TAREFA A: Transcreva como lista JSON de cadeias de caracteres as linhas da listagem, da linha que contém "The height and width of the screenshot is (1086, 500)." à linha que contém "The height and width of the screenshot is (1050, 1680).", ambas incluídas. Cada linha deve corresponder a uma cadeia, e as linhas em branco devem ser omitidas.

TEXTO DE ORIGEM:
——
Albardas e Alforges... nunca vi nada assim! Minto... já vi!
Quinta-feira, 17 de Julho de 2014
Certeiro... No Portugal dos Pequeninos

Uma "comissão de reforma do IRS" e outra da "natalidade" decidiram que apenas as famílias - com pais e mães que dêem à luz preferencialmente com relativa assiduidade - merecem a plena cidadania fiscal, ou seja, "deduções" progressivas consoante a vastidão da prole. Os solteiros e os viúvos - não sei se as adopções por estes seres esquisitos para o Estado contam - sofrem uma capitis diminutio para que a fiscalidade possa contribuir, em glória, para o nascimento de criancinhas. Para além de uma questão de direito, isto aparece como uma questão moral. O Estado, afinal, tem uma moral para além das tradicionais "funções" (agora devidamente apoucadas) que o justificam. O Estado não aprecia os seus funcionários, os seus ex-funcionários, os velhos, os solitários e os sozinhos (são coisas distintas) por força da vida e das circunstâncias. Não. O Estado deseja "famílias numerosas" com muitos meninas e meninos ranhosos que possam entrar nas colunas das declarações do IRS. Se os portugueses não fodem, o Estado obriga-os a foder com o elevado propósito procriativo que, depois, dá "desconto" nos impostos. Outra "moral" estilo "a função faz o "órgão". Ou, mais prosaicamente, o órgão tem uma função fiscal. Como dizia o Chateaubriand, é um horror ter de envelhecer num mundo que não se conhece. E que, cada vez mais, se despreza.
——
CONJUNTO DE REGISTOS:
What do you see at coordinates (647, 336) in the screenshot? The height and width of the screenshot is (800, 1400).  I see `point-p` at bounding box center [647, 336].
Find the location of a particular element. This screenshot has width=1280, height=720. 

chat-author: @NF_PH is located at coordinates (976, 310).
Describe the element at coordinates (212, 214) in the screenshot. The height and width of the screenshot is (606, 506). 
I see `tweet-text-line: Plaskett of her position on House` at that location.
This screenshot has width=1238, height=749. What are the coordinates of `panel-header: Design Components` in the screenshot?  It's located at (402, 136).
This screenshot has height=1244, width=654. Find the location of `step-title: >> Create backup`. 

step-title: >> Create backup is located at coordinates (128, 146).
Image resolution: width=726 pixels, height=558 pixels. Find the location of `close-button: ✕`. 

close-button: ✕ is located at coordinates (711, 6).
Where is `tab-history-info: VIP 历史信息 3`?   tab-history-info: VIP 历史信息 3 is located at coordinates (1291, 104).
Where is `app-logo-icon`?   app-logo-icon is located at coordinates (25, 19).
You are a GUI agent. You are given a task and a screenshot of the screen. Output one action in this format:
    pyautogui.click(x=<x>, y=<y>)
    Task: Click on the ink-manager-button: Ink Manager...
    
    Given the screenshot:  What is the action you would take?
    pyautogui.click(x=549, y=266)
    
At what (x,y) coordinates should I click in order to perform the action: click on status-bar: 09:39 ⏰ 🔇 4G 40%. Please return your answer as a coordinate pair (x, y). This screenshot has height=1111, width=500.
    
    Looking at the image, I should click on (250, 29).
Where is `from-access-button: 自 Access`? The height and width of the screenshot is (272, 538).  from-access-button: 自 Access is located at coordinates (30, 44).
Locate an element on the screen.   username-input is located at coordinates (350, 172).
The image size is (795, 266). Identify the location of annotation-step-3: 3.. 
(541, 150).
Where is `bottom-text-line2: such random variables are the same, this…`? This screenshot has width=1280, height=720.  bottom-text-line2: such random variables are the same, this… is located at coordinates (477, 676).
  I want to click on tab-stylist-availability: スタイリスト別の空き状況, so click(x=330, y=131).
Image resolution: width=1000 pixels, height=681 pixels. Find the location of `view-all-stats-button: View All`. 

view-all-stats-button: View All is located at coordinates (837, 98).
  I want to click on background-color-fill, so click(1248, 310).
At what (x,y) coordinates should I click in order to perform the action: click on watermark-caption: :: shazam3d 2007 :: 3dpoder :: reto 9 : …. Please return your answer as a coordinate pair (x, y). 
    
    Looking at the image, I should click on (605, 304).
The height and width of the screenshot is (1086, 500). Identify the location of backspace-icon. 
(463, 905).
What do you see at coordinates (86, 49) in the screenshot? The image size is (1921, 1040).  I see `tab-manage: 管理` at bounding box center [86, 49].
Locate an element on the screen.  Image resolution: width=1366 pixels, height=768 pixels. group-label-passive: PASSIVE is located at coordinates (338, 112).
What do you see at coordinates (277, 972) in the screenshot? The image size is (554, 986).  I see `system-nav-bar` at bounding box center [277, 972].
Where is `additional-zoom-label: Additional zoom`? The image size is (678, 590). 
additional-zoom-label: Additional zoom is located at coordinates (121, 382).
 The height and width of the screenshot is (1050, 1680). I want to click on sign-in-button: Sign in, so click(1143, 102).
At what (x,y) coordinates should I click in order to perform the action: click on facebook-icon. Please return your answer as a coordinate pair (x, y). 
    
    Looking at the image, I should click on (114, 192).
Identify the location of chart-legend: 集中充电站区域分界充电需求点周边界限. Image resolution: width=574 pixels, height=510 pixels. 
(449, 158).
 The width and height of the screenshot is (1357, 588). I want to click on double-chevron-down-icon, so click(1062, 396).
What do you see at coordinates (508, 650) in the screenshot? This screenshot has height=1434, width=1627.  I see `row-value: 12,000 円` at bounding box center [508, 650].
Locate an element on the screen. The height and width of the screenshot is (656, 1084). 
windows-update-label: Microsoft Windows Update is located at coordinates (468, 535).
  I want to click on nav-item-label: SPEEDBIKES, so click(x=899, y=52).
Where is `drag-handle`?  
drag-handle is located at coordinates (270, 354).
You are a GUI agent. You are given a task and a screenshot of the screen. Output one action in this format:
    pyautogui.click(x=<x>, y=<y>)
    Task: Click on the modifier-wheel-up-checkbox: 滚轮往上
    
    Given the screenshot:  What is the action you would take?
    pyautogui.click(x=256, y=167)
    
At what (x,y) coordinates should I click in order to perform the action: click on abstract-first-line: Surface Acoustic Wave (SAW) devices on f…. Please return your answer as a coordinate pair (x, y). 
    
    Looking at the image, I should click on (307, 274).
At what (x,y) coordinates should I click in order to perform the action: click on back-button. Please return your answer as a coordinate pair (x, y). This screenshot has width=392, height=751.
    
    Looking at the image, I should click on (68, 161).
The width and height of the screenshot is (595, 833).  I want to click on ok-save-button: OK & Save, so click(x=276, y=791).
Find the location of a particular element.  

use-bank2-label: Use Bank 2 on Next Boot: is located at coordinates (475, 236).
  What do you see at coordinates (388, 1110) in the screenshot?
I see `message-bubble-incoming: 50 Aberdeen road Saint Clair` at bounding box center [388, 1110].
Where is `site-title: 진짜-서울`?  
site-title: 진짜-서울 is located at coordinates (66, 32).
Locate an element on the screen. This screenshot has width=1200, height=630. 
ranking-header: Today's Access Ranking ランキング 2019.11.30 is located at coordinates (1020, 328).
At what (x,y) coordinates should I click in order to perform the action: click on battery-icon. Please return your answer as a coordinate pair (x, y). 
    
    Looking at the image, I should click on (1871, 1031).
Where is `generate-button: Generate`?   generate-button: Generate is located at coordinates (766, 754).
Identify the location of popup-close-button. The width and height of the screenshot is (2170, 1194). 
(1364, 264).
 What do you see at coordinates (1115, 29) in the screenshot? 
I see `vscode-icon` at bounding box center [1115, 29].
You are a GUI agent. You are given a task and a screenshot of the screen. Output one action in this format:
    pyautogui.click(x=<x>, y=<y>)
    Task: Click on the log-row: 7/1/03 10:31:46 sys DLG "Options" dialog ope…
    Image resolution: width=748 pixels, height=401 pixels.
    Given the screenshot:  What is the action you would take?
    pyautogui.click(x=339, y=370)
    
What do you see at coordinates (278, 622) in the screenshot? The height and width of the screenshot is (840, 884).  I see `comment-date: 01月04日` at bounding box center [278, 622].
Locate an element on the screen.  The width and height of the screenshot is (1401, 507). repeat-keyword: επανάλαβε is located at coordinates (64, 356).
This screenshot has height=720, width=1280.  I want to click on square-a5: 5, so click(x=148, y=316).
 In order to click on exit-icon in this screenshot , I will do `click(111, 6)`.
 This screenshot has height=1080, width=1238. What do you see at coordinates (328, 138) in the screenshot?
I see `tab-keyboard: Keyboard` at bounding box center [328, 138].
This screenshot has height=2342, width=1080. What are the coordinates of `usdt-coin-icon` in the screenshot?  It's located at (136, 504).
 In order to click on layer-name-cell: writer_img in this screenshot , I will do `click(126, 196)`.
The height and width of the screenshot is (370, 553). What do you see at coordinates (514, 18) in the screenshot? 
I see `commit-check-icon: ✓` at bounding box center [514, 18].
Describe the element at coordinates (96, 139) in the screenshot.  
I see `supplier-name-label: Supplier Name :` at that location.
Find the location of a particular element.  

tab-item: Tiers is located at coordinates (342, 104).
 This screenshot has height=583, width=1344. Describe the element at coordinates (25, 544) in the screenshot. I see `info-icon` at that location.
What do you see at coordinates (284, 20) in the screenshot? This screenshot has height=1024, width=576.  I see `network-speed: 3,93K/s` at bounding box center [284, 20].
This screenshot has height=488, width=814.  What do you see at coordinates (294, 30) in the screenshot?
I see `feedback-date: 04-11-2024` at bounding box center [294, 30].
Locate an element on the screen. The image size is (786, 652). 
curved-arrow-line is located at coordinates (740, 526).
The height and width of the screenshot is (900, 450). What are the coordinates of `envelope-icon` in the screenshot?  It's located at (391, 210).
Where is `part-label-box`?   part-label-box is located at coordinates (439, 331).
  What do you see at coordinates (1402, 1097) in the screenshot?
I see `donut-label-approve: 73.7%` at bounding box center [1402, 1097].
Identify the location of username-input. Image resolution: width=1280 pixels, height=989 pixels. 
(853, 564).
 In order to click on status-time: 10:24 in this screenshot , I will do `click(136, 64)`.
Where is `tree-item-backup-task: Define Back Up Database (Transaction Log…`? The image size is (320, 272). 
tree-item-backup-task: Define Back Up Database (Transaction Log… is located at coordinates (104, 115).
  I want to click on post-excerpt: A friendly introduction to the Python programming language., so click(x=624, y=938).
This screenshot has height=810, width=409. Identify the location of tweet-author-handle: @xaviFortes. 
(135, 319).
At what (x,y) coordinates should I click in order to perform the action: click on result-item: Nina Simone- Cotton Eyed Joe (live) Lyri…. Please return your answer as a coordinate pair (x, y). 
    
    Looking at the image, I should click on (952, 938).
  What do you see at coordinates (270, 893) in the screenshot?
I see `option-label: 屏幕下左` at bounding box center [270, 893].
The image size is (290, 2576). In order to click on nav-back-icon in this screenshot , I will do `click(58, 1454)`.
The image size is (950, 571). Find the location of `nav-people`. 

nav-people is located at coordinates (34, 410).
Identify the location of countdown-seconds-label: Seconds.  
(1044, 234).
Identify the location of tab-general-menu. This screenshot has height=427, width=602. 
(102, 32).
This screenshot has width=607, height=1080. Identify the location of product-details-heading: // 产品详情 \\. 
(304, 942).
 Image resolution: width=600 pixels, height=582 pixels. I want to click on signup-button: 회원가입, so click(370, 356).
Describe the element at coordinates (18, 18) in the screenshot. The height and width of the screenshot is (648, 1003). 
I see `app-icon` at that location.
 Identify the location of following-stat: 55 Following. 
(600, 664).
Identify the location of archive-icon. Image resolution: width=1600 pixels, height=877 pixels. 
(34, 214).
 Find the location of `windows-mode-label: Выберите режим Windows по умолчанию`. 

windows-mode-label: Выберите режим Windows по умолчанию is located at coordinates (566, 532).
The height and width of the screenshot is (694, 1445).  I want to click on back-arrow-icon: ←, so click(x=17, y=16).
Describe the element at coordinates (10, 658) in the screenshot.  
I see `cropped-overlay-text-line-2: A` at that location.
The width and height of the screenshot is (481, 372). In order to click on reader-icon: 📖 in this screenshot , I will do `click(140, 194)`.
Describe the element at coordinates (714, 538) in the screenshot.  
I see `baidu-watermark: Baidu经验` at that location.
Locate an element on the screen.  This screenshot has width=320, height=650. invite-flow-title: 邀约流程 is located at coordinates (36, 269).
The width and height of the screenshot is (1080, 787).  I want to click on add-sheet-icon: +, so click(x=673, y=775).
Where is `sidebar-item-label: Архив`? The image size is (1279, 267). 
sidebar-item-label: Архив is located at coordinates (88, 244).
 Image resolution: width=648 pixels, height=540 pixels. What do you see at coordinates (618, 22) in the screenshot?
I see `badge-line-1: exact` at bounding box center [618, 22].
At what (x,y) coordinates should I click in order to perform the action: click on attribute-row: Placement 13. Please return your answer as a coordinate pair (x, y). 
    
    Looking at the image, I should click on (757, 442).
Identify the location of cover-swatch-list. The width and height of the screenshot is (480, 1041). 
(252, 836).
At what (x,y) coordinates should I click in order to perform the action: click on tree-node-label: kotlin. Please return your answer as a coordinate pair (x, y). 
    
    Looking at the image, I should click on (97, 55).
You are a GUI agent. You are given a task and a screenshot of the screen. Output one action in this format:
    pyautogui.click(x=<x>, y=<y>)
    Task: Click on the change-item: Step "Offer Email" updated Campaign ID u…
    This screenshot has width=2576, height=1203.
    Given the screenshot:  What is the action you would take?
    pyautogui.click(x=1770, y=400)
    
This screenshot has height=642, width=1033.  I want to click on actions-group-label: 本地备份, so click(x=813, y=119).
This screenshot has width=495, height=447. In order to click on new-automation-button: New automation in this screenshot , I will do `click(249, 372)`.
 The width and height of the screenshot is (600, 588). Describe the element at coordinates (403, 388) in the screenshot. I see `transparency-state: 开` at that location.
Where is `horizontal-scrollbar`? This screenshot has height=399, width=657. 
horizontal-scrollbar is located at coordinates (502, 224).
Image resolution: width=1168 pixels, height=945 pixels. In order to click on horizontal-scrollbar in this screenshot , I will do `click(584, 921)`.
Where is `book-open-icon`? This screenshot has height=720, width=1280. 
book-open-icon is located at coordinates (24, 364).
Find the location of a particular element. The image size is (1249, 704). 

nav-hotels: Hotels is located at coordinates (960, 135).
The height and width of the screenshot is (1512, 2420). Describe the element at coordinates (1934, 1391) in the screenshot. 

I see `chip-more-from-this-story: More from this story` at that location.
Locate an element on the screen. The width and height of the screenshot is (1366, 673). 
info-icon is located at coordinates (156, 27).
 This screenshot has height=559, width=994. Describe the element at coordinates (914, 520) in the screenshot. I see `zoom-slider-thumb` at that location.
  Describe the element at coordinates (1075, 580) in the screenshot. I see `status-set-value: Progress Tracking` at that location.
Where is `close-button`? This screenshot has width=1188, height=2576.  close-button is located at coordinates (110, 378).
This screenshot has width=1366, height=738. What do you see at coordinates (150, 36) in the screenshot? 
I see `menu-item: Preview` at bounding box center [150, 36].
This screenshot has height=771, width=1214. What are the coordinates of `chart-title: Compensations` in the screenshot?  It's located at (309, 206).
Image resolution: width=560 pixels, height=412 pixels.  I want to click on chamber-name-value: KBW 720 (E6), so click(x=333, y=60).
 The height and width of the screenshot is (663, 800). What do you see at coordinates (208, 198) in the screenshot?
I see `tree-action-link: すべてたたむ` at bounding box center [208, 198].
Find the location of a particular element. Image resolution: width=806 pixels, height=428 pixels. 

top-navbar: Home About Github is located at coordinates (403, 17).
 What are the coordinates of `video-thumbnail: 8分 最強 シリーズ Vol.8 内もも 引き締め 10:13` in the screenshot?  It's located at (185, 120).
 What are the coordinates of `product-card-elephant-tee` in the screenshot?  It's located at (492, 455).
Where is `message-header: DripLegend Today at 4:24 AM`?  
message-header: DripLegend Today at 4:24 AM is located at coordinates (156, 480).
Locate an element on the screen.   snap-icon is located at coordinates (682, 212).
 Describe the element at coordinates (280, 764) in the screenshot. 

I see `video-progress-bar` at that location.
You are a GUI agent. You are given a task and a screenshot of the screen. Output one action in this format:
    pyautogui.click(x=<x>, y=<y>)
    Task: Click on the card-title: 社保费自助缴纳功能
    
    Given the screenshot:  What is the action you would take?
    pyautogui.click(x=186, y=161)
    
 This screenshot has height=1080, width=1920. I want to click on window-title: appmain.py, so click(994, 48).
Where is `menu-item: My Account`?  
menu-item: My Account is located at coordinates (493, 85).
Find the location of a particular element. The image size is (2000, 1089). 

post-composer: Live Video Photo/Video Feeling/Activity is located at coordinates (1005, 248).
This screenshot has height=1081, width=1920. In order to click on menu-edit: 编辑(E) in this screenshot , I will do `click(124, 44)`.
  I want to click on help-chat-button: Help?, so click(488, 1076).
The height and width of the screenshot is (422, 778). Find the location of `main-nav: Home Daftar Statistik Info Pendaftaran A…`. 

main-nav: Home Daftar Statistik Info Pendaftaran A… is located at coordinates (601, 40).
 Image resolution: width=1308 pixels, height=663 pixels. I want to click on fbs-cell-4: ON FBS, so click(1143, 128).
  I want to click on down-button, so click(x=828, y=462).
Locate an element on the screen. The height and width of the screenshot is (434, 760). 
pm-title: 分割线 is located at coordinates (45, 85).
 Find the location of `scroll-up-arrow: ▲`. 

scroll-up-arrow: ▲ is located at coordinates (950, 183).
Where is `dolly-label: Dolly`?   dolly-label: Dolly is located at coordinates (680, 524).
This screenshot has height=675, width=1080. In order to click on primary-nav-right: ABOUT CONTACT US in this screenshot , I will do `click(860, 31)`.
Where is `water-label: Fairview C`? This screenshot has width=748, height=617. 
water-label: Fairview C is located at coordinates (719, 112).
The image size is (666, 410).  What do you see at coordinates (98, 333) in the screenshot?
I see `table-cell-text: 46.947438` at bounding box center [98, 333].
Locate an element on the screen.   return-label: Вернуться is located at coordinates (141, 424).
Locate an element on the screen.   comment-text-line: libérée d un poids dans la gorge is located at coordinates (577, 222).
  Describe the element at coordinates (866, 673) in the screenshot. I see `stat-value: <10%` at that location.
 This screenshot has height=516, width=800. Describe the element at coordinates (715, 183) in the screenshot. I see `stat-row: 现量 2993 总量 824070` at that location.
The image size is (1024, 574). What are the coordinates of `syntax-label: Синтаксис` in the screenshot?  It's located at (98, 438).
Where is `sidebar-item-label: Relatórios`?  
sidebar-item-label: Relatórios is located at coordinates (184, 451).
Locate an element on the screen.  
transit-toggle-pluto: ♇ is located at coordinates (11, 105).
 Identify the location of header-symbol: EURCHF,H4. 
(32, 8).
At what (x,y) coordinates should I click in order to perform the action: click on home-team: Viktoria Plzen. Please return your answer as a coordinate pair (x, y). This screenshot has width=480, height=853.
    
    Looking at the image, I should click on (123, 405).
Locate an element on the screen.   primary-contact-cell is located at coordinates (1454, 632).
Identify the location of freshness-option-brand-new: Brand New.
——
TAREFA B:
Indique se cada uma das afirmações seguintes está de acordo com o texto de origem. Responda sim ou não e cite textualmente as palavras do texto que o decidem.
(i) O texto está datado de quinta-feira, 17 de julho de 2014.
(ii) Segundo o texto, os solteiros e os viúvos usufruem de deduções progressivas.
(iii) O texto cita Chateaubriand.

RESPOSTA A:
[
  "The height and width of the screenshot is (1086, 500). Identify the location of backspace-icon. ",
  "(463, 905).",
  "What do you see at coordinates (86, 49) in the screenshot? The image size is (1921, 1040).  I see `tab-manage: 管理` at bounding box center [86, 49].",
  "Locate an element on the screen.  Image resolution: width=1366 pixels, height=768 pixels. group-label-passive: PASSIVE is located at coordinates (338, 112).",
  "What do you see at coordinates (277, 972) in the screenshot? The image size is (554, 986).  I see `system-nav-bar` at bounding box center [277, 972].",
  "Where is `additional-zoom-label: Additional zoom`? The image size is (678, 590). ",
  "additional-zoom-label: Additional zoom is located at coordinates (121, 382).",
  " The height and width of the screenshot is (1050, 1680). I want to click on sign-in-button: Sign in, so click(1143, 102)."
]

RESPOSTA B:
(i) Sim: "Quinta-feira, 17 de Julho de 2014"
(ii) Não: "Os solteiros e os viúvos - não sei se as adopções por estes seres esquisitos para o Estado contam - sofrem uma capitis diminutio"
(iii) Sim: "Como dizia o Chateaubriand, é um horror ter de envelhecer num mundo que não se conhece."